With the material below, print exactly the lines between the line holding "Book an in-store appointment (155, 1273)" and the line holding "Privacy Policy (411, 2425)", inclusive. Add nothing else.

○ ○ ○ ○

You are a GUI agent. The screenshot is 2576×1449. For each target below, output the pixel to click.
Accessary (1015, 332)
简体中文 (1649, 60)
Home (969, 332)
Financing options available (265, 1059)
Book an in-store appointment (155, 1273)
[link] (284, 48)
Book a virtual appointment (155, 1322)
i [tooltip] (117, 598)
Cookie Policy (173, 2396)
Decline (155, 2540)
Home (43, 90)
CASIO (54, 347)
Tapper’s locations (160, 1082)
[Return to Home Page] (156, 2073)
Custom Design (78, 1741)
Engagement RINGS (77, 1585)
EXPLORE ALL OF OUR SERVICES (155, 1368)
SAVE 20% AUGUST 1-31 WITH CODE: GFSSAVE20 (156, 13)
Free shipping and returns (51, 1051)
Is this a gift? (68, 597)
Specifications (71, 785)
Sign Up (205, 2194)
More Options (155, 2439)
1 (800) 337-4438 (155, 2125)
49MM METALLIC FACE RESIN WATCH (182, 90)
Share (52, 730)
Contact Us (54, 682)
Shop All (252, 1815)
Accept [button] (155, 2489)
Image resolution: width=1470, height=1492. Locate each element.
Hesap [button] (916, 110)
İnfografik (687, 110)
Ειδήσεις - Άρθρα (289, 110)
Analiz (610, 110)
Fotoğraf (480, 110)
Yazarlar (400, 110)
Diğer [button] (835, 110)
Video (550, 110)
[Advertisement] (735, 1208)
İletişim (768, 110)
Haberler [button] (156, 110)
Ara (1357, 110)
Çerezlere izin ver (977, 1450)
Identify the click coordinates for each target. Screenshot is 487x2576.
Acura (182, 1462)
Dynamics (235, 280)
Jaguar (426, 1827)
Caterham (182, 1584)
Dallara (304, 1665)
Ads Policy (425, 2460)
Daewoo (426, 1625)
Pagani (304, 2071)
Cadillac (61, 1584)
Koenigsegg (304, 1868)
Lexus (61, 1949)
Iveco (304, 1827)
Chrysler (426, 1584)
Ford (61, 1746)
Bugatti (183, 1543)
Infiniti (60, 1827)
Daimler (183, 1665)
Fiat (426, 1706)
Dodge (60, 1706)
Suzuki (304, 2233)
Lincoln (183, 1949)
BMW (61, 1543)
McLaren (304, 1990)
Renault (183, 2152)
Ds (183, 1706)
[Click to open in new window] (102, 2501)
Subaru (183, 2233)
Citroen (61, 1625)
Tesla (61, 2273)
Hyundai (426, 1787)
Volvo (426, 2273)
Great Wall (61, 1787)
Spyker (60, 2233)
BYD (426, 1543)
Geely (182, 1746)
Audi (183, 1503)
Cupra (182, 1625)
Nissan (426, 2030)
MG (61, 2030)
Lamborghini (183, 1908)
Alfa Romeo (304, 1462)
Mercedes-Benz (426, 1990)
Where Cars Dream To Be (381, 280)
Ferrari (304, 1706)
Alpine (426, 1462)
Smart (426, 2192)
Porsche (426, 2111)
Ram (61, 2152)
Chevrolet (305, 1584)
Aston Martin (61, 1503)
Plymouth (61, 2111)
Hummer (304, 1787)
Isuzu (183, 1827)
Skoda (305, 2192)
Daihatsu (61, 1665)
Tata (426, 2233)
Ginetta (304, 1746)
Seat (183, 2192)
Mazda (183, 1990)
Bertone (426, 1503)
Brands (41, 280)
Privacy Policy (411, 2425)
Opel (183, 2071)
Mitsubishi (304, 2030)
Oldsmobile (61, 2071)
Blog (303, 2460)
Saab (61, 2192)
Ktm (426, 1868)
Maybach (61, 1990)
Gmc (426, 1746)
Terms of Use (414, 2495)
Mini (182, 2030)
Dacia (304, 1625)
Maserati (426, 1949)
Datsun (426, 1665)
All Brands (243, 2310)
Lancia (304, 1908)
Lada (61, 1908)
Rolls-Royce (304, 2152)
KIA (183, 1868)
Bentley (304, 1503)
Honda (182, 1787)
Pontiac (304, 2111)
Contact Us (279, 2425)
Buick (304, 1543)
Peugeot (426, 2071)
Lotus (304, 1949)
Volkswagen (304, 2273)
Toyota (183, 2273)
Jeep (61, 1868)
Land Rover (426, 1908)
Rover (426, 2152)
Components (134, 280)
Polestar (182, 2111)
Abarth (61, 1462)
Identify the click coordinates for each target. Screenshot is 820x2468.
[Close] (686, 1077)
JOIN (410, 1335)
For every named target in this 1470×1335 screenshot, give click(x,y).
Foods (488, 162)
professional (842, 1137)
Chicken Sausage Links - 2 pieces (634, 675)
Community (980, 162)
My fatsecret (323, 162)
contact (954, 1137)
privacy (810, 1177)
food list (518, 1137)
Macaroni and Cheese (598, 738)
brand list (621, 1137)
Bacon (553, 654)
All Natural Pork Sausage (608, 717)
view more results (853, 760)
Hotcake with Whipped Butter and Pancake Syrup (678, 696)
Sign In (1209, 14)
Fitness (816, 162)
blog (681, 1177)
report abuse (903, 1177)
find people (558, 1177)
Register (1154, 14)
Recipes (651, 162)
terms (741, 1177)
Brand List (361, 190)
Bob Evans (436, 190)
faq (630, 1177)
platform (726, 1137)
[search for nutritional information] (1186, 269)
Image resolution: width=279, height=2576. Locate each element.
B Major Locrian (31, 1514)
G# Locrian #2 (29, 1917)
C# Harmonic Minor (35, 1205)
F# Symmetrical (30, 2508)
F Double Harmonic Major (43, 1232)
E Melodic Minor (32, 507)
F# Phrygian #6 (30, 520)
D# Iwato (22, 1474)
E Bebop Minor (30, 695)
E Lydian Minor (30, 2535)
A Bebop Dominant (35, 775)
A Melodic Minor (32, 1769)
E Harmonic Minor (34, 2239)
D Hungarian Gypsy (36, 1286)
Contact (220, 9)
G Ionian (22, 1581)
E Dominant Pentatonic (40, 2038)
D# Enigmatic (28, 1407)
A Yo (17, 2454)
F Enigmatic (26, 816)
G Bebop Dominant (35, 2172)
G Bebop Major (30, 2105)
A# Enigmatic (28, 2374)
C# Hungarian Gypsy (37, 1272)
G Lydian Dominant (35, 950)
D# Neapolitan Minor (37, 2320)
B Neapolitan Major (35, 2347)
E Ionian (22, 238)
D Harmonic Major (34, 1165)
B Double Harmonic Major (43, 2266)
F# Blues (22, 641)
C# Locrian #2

○ ○ ○ ○

Solution to this exercise:
Book an in-store appointment (155, 1273)
[link] (284, 48)
Book a virtual appointment (155, 1322)
i [tooltip] (117, 598)
Cookie Policy (173, 2396)
Decline (155, 2540)
Home (43, 90)
CASIO (54, 347)
Tapper’s locations (160, 1082)
[Return to Home Page] (156, 2073)
Custom Design (78, 1741)
Engagement RINGS (77, 1585)
EXPLORE ALL OF OUR SERVICES (155, 1368)
SAVE 20% AUGUST 1-31 WITH CODE: GFSSAVE20 (156, 13)
Free shipping and returns (51, 1051)
Is this a gift? (68, 597)
Specifications (71, 785)
Sign Up (205, 2194)
More Options (155, 2439)
1 (800) 337-4438 (155, 2125)
49MM METALLIC FACE RESIN WATCH (182, 90)
Share (52, 730)
Contact Us (54, 682)
Shop All (252, 1815)
Accept [button] (155, 2489)
Image resolution: width=1470, height=1492. Locate each element.
Hesap [button] (916, 110)
İnfografik (687, 110)
Ειδήσεις - Άρθρα (289, 110)
Analiz (610, 110)
Fotoğraf (480, 110)
Yazarlar (400, 110)
Diğer [button] (835, 110)
Video (550, 110)
[Advertisement] (735, 1208)
İletişim (768, 110)
Haberler [button] (156, 110)
Ara (1357, 110)
Çerezlere izin ver (977, 1450)
Identify the click coordinates for each target. Screenshot is 487x2576.
Acura (182, 1462)
Dynamics (235, 280)
Jaguar (426, 1827)
Caterham (182, 1584)
Dallara (304, 1665)
Ads Policy (425, 2460)
Daewoo (426, 1625)
Pagani (304, 2071)
Cadillac (61, 1584)
Koenigsegg (304, 1868)
Lexus (61, 1949)
Iveco (304, 1827)
Chrysler (426, 1584)
Ford (61, 1746)
Bugatti (183, 1543)
Infiniti (60, 1827)
Daimler (183, 1665)
Fiat (426, 1706)
Dodge (60, 1706)
Suzuki (304, 2233)
Lincoln (183, 1949)
BMW (61, 1543)
McLaren (304, 1990)
Renault (183, 2152)
Ds (183, 1706)
[Click to open in new window] (102, 2501)
Subaru (183, 2233)
Citroen (61, 1625)
Tesla (61, 2273)
Hyundai (426, 1787)
Volvo (426, 2273)
Great Wall (61, 1787)
Spyker (60, 2233)
BYD (426, 1543)
Geely (182, 1746)
Audi (183, 1503)
Cupra (182, 1625)
Nissan (426, 2030)
MG (61, 2030)
Lamborghini (183, 1908)
Alfa Romeo (304, 1462)
Mercedes-Benz (426, 1990)
Where Cars Dream To Be (381, 280)
Ferrari (304, 1706)
Alpine (426, 1462)
Smart (426, 2192)
Porsche (426, 2111)
Ram (61, 2152)
Chevrolet (305, 1584)
Aston Martin (61, 1503)
Plymouth (61, 2111)
Hummer (304, 1787)
Isuzu (183, 1827)
Skoda (305, 2192)
Daihatsu (61, 1665)
Tata (426, 2233)
Ginetta (304, 1746)
Seat (183, 2192)
Mazda (183, 1990)
Bertone (426, 1503)
Brands (41, 280)
Privacy Policy (411, 2425)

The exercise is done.